• **Work to complete**
Using the listing below, retype exactly the lines starting at the one with "Health/Wellness (310, 2297)" and ending at the one with "International News (613, 2297)", and include both.

________

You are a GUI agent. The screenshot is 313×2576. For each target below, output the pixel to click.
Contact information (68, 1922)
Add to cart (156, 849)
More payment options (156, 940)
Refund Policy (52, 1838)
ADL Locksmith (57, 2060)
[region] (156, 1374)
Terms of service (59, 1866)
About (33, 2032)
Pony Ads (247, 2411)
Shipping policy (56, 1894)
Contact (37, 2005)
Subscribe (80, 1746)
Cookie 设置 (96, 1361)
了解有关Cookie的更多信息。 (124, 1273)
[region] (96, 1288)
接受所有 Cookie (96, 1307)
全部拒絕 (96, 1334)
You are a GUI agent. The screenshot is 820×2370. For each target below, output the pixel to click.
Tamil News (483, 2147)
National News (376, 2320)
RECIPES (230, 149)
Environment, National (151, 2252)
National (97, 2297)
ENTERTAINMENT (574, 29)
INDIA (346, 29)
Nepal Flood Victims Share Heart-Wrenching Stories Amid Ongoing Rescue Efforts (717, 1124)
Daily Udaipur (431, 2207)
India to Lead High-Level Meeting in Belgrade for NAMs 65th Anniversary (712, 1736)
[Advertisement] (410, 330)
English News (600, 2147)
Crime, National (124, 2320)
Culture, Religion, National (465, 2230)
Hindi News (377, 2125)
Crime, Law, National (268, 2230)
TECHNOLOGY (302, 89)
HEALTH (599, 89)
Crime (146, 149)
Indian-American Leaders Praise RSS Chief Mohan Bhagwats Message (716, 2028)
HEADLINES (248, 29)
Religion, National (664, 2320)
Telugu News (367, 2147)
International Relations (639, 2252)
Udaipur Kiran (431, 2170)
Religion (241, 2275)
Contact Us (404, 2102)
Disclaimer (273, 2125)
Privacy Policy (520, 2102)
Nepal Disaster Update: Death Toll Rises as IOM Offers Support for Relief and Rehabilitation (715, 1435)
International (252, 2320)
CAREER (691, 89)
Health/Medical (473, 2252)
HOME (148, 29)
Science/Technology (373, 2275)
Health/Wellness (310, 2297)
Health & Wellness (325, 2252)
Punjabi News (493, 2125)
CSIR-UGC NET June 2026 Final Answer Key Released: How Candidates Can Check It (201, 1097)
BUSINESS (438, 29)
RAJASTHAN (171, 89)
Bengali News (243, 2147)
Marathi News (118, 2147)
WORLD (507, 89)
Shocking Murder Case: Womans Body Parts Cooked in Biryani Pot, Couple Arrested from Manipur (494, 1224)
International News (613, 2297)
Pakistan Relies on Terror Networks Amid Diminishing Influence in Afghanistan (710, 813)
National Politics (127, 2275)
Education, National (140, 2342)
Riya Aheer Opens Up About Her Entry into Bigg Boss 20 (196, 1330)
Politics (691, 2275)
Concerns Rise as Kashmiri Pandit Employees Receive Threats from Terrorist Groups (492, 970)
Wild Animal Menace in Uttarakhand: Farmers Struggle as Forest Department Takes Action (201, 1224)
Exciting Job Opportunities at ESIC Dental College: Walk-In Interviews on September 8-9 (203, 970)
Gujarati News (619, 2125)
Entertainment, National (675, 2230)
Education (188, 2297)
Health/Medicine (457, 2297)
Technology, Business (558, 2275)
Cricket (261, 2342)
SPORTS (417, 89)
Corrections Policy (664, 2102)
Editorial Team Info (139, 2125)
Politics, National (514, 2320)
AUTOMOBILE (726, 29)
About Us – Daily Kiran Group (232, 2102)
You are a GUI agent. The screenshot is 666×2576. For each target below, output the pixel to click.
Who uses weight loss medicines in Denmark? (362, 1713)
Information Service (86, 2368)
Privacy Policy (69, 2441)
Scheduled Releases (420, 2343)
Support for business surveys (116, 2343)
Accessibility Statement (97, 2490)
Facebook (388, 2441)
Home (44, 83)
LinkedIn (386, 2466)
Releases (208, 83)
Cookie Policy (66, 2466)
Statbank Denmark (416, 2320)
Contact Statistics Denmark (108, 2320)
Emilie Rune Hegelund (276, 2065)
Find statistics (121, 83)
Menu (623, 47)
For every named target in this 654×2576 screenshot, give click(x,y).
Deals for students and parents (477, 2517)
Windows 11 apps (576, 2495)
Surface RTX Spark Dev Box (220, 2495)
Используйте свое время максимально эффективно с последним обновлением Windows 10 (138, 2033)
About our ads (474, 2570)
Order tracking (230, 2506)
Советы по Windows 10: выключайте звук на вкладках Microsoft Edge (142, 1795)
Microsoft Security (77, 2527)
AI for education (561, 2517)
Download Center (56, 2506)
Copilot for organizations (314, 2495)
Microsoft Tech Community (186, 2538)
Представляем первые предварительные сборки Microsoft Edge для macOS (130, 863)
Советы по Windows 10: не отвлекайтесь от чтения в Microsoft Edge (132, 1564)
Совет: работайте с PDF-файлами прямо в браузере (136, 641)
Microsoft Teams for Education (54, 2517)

________

• **Response area**
Health/Wellness (310, 2297)
Health & Wellness (325, 2252)
Punjabi News (493, 2125)
CSIR-UGC NET June 2026 Final Answer Key Released: How Candidates Can Check It (201, 1097)
BUSINESS (438, 29)
RAJASTHAN (171, 89)
Bengali News (243, 2147)
Marathi News (118, 2147)
WORLD (507, 89)
Shocking Murder Case: Womans Body Parts Cooked in Biryani Pot, Couple Arrested from Manipur (494, 1224)
International News (613, 2297)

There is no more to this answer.